Die besondere Beziehung der Wiener zum Tod findet sich auch in zahlreichen Wiener Liedern wieder, wie »Der Tod, das muss ein Wiener sein« von Georg Kreisler oder »Es wird a Wein sein, und mir wer’n nimmer sein« von Ludwig Gruber. Aber auch Humorvolles darf nicht fehlen: Andreas Vitasek witzelt etwa, dass der typische Wiener Tod darin bestünde, sich nach zwei Stelzen und ein paar Bier vor die Liliputbahn zu werfen!
»A schöne Leich«, ein prachtvolles Begräbnis mit Pompfüneberer und großer Trauergemeinde, zählt für Wiener noch heute zum krönenden Abschluss eines Lebens. Dafür werden auch gerne die letzten Ersparnisse geopfert, sehr zum Missfallen der potetiellen Erben, die ihr Erbe schwinden sehen.
Und wonn i stirb, bitt´schön, möcht ich a Reblaus wieda werdn!
Die Reblaus, hans Moser
Jenseits des belebten Bereichs um die Ehrengräber und die Luegerkirche wartet der alte jüdische Friedhof, der mit seiner Stille zum Verweilen einlädt. Ab und zu sieht man Rehe, Fasane oder Hasen, die zwischen den Gräbern durch das Unterholz huschen. In diesem abgeschiedenen Teil des Zentralfriedhofs könnt ihr die Ehrengräber von Arthur Schnitzler, Friedrich Torberg oder Oscar Bronner entdecken.
Wann i amal stirb, müß’n mi’ die Fiaker trag’n und dabei Zithern schlag’n!
Allweil fidel, Heurigenlied
Abseits des Hauptwegs führen schmale Pfade durch einen lichten Wald mit verwitterten Grabsteinen, teils umrankt von Efeu und wilden Wein. Viele davon sind umgefallen und werden von goldgelbem Herbstlaub bedeckt. Die Inschriften sind kaum mehr lesbar. Auf manchen Grabsteinen kann man Symbole, wie einen Hirschen oder den siebenarmigen Leuchter, entdecken. Diese sollen auf den Namen, das Geschlecht oder den Beruf des Verstorbenen hinweisen.
Und auf mei’m Grabstein, da soll steh’n … a echt’s Weaner Kind, a Fiaker wie man’ net alle Tag find’.
Fiakerlied, Paul Hörbiger
Am Hauptweg erheben sich mächtige Gruftanlagen. Aber auch an ihnen nagt der Zahn der Zeit. Es gibt kaum Nachfahren, die die Gräber betreuen könnten. Viele starben in Konzentrationslagern oder konnten gerade noch rechtzeitig fliehen. Die wenigen Besucher des alten jüdischen Friedhofs legen statt Blumen kleine graue Steine auf das Grab, ein alter jüdischer Brauch.

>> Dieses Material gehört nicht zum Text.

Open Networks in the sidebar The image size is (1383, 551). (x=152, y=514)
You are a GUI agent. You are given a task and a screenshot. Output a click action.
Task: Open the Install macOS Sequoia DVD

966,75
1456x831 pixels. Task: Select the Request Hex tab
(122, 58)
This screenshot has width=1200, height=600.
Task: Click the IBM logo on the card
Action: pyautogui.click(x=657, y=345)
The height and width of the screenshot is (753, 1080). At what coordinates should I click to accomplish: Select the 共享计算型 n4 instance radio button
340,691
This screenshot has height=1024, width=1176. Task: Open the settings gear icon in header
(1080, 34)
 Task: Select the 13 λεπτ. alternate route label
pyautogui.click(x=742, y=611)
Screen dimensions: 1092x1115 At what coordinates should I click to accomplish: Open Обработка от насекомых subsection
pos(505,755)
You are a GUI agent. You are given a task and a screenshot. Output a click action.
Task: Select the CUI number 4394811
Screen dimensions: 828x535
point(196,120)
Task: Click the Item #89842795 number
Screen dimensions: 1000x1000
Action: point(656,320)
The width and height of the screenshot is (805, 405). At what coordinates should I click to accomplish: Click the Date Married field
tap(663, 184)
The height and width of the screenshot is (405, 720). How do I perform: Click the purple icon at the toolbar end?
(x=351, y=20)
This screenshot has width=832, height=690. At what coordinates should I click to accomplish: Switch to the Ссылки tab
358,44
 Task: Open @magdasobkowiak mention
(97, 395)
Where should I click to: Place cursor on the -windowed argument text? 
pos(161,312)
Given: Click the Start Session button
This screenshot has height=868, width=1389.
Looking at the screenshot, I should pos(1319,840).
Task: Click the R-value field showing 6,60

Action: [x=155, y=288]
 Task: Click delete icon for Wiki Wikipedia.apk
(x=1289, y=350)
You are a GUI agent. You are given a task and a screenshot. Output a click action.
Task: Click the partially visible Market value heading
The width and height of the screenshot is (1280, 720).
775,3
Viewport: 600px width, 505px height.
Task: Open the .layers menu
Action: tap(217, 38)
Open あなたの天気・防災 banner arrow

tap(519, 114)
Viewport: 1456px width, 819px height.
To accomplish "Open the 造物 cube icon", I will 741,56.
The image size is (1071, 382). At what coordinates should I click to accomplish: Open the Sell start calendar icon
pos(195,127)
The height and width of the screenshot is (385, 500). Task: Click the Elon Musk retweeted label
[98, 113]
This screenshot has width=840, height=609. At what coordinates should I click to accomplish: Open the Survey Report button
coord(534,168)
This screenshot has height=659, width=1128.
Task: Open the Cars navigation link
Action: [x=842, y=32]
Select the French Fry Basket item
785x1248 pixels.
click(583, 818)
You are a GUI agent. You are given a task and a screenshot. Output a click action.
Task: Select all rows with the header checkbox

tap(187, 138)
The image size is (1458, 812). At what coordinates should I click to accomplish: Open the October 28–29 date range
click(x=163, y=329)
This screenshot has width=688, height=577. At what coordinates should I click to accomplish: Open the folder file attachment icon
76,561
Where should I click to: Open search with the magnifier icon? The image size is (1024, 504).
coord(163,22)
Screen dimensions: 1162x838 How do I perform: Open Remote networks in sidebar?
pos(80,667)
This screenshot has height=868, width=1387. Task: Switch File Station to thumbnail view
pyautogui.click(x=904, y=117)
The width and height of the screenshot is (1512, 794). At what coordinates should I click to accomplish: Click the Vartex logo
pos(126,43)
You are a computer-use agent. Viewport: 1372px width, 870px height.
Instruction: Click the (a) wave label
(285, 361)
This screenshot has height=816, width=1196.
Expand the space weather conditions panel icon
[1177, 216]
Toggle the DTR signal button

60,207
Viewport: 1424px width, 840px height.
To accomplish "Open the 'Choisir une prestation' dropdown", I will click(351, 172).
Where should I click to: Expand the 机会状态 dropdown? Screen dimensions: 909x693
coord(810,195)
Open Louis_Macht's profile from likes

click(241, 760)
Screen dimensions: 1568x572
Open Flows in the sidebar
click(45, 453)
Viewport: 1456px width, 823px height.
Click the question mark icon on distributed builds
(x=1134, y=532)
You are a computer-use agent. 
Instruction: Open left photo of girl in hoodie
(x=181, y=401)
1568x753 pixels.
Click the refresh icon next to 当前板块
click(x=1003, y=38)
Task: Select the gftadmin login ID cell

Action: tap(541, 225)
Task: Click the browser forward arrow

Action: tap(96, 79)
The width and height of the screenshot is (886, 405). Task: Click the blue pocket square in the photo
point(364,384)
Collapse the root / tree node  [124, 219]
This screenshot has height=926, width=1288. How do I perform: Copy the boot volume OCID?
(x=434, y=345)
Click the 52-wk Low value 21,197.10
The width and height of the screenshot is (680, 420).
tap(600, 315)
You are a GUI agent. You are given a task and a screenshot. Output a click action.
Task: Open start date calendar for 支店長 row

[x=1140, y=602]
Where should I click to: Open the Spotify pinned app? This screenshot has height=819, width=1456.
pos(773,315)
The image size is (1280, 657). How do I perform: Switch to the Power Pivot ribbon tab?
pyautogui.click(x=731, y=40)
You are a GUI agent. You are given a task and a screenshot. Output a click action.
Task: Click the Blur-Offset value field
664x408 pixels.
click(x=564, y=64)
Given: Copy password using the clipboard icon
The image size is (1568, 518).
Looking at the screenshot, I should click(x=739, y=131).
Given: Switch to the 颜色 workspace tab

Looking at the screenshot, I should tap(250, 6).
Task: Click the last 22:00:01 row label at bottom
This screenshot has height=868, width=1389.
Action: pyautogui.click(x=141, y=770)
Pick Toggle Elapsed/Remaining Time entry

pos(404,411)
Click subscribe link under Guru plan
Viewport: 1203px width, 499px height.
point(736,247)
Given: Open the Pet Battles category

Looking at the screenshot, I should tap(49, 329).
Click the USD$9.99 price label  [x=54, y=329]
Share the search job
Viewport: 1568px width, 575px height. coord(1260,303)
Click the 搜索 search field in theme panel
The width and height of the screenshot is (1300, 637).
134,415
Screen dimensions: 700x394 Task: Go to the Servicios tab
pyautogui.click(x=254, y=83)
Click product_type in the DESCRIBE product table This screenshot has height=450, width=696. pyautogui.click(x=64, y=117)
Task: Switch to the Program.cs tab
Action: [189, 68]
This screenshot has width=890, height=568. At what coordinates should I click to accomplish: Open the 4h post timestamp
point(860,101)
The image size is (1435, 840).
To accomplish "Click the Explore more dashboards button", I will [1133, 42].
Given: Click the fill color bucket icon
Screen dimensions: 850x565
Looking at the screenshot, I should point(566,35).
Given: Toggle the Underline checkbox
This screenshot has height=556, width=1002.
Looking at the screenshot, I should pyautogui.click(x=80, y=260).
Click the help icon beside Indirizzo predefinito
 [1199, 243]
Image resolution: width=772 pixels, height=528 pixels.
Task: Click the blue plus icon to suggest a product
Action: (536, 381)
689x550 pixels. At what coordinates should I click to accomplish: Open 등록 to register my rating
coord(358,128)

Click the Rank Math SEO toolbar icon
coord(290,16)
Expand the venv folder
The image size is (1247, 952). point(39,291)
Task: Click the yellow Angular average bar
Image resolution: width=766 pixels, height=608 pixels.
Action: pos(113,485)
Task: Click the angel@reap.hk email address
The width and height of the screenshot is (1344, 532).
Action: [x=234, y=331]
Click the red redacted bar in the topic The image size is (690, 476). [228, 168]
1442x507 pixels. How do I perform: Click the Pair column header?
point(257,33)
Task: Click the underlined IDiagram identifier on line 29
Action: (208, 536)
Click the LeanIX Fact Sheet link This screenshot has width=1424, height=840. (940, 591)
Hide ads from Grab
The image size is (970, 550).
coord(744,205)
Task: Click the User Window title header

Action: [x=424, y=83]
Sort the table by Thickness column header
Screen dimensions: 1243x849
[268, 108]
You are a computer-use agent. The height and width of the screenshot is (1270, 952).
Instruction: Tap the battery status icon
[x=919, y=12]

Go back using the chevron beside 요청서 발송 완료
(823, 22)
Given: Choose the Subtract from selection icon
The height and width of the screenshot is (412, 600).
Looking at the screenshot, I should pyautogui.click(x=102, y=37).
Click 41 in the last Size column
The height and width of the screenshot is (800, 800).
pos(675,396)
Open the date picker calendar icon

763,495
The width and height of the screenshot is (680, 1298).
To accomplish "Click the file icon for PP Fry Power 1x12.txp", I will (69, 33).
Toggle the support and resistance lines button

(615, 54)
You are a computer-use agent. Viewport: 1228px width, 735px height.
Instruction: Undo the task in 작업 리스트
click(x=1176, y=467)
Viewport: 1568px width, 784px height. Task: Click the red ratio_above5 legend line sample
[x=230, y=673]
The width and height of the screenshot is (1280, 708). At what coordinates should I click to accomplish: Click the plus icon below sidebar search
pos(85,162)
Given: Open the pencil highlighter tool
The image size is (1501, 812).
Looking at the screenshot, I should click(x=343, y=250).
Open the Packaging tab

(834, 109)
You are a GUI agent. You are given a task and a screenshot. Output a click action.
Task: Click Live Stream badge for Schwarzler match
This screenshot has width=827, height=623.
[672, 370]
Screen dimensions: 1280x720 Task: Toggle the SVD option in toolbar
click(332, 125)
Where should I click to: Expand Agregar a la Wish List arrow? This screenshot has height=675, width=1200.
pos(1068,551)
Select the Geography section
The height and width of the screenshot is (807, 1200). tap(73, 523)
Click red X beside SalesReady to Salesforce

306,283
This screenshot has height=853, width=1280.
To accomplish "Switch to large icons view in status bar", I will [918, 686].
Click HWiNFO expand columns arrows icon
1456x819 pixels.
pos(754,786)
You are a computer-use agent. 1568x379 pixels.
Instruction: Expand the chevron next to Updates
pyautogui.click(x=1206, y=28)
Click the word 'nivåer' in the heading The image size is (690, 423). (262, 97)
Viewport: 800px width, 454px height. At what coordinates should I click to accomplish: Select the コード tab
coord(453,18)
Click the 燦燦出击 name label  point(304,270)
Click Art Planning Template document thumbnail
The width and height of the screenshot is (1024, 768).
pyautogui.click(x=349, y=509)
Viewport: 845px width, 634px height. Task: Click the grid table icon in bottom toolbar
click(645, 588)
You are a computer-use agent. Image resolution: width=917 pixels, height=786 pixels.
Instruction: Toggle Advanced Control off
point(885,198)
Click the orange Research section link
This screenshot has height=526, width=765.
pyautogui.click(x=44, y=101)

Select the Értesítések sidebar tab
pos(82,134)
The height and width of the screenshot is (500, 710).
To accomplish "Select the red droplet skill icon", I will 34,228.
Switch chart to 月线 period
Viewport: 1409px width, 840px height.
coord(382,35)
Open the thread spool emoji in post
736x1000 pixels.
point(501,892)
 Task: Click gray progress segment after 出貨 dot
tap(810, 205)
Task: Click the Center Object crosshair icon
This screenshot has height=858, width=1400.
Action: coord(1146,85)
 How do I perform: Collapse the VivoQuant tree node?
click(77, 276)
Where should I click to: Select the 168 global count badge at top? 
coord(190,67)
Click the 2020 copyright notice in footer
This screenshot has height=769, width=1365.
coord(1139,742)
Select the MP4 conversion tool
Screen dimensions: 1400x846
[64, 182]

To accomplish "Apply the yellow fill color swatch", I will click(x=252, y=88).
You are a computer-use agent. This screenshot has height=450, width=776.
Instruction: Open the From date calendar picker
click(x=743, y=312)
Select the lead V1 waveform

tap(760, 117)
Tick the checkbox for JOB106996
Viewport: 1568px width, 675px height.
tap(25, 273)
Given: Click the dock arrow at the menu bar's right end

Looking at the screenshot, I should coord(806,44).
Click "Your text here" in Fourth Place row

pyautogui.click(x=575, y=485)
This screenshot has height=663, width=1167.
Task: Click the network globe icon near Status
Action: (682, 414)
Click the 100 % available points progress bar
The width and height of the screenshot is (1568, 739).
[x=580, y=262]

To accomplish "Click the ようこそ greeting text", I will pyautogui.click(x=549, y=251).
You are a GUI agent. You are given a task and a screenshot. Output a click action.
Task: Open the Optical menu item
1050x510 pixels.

1879 wurde der jüdische Friedhof bei Tor 1 eröffnet. Bis 1916 fanden rund 80.000 Verstorbene hier ihre letzte Ruhestätte. Dann war dieser Bereich ausgelastet. In Folge wurde am östlichen Ende des Zentralfriedhofs ein weiterer jüdischer Friedhof errichtet. In den letzten Tagen des zweiten Weltkriegs verursachten Fliegerbomben und Kampfhandlungen schwere Schäden am alten jüdischen Friedhof. Mehr als 3.000 Grabstätten wurden dabei zerstört.
In den folgenden Jahrzehnten verwilderte der alte jüdische Friedhof zusehends. Erst um die Jahrtausendwende begann man beschädigte Gräber zu restaurieren und Grabinschriften zu erneuern. Das der alte jüdische Friedhof noch erhalten ist, verdanken wir den Umstand, dass jüdische Gräber »Häuser der Ewigkeit« sind. Diese dürfen niemals aufgelöst, verlegt, bebaut oder neu belegt werden.
Fazit
Ein besinnlicher Spaziergang durch die Totenstadt der Wiener mit dem Who-is-Who der österreichischen Prominenz und einem beschaulichen Rundgang durch den alten jüdischen Teil des Zentralfriedhofs.